The divisions and working groups sections offer two events of real significance to the broader community. Peter Jordan announces the GeoNames Symposium 2026 in Hermagor, Carinthia (12–13 October 2026), on the heritage value of microtoponyms - the intimate namescape of fields, springs, ditches, and farmsteads that is rapidly disappearing as agricultural societies transform - with proceedings to be published as Volume 10 of the Name & Place series. The Romano-Hellenic Division announces its symposium in Rome (3–5 June 2026) on toponymy and the Sustainable Development Goals, with a particular focus on gender balance in street naming and the lessons of historical toponymy for sustainable human-environment relationships.
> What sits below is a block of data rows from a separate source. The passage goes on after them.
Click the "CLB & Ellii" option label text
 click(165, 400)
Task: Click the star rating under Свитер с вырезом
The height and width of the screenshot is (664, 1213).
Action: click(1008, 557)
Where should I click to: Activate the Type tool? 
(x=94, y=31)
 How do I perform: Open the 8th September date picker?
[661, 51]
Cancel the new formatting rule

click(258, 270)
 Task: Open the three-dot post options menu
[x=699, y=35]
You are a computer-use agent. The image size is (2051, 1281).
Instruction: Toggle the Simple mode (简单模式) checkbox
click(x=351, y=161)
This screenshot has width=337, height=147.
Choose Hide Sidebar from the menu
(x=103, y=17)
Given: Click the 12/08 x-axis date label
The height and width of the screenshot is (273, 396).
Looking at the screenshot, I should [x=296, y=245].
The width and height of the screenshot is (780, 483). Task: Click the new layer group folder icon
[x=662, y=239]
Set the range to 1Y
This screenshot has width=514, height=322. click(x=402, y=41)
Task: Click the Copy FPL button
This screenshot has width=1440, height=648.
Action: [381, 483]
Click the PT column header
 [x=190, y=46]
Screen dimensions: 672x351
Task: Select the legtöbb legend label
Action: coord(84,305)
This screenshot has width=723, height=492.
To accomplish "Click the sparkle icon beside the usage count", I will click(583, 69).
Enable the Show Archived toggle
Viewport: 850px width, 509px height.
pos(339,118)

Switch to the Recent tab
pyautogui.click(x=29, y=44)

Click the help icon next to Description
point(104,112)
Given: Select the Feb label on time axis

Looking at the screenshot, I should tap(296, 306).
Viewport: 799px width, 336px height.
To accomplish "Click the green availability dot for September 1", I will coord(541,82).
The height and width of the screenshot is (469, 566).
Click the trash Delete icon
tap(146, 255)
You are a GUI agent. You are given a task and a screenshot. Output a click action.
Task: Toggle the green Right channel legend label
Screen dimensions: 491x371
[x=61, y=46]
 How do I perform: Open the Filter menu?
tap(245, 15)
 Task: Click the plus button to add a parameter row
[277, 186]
The final section includes a brief but genuinely moving retrospective by Stefan Schweinfest, retiring Director of the UN Statistics Division, who recounts how he first encountered the word exonym in 2002 and spent the next two decades in service of the UNGEGN community. His three priorities for the future - building national names authorities, strengthening ties with UN-GGIM, and connecting toponymy to the post-2030 policy agenda - are well-chosen. The section also includes an informative piece by Jessie Pechmann of the Humanitarian OpenStreetMap Team on the gaps and complementary strengths of OSM and OCHA data for populated place names in humanitarian contexts (in Sudan, only 38% of OSM populated places have a recorded name; in Somalia, 13%), with a proposal for AI-assisted, human-reviewed gap-filling.

The bulletin closes with Peter Jordan's announcement of the ICOS Congress Vienna, 16–20 August 2027 - which readers of this blog will already know, since we have been writing about it for some time.